Porté hier par la défense et l’énergie mais freiné par la tech, l’appétit pour le risque reste mesuré avant un vendredi sous haute tension. À Paris, le CAC 40 avait terminé en légère hausse de 0,12% à 8243 points, dans le sillage des valeurs financières et du luxe.
Outre-Atlantique, le Dow Jones a gagné 0,55% à 49.266,11 points, le S&P 500 est resté inchangé (+0,01% à 6.921,46 points) et le Nasdaq Composite a cédé 0,44% à 23.480,02 points, pénalisé par les valeurs technologiques alors que l’énergie bondissait de 3,2%.
Côté macro, les inscriptions hebdomadaires au chômage ont légèrement augmenté à 208.000, tandis que le déficit commercial d’octobre est tombé à 29,4 Mds$, son plus bas niveau depuis 2009, dopant les anticipations de croissance au T4. La productivité non agricole du T3 a été confirmée en forte hausse (+4,9% annualisé) et les coûts salariaux unitaires en baisse (-1,9%).

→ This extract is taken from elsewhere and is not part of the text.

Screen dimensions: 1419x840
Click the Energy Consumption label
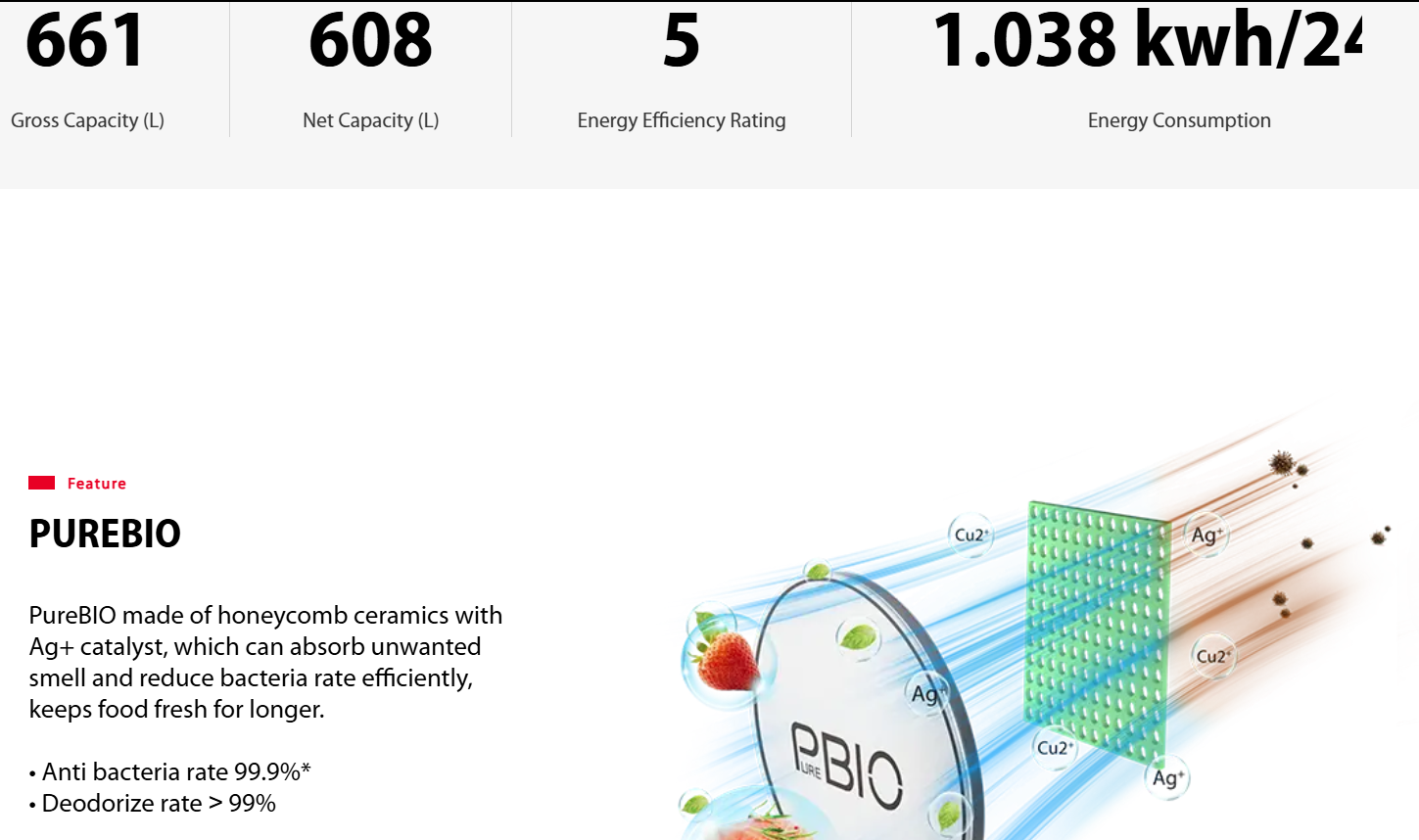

Aujourd’hui, la séance sera dominée par le rapport officiel sur l’emploi américain de décembre à 14h30. Le consensus table sur 60.000 créations de postes, un chômage à 4,5% et des salaires en hausse de 0,3%. La décision très attendue de la Cour suprême sur la légalité des tarifs globaux de Donald Trump pourrait, elle aussi, déclencher un accès de volatilité. En zone euro, les investisseurs suivront la production industrielle en France (8h45) et les ventes au détail de la zone euro (11h00), tandis qu’en Allemagne seront publiés la production industrielle et la balance commerciale (8h00).
Dans cette attente, le CAC40 gagne 0.3% en préouverture aujourd'hui.
Graphiquement, l'indice devrait déborder dans les premiers échanges la zone des 8257 points et pourrait ainsi prochainement retourner tester ses records.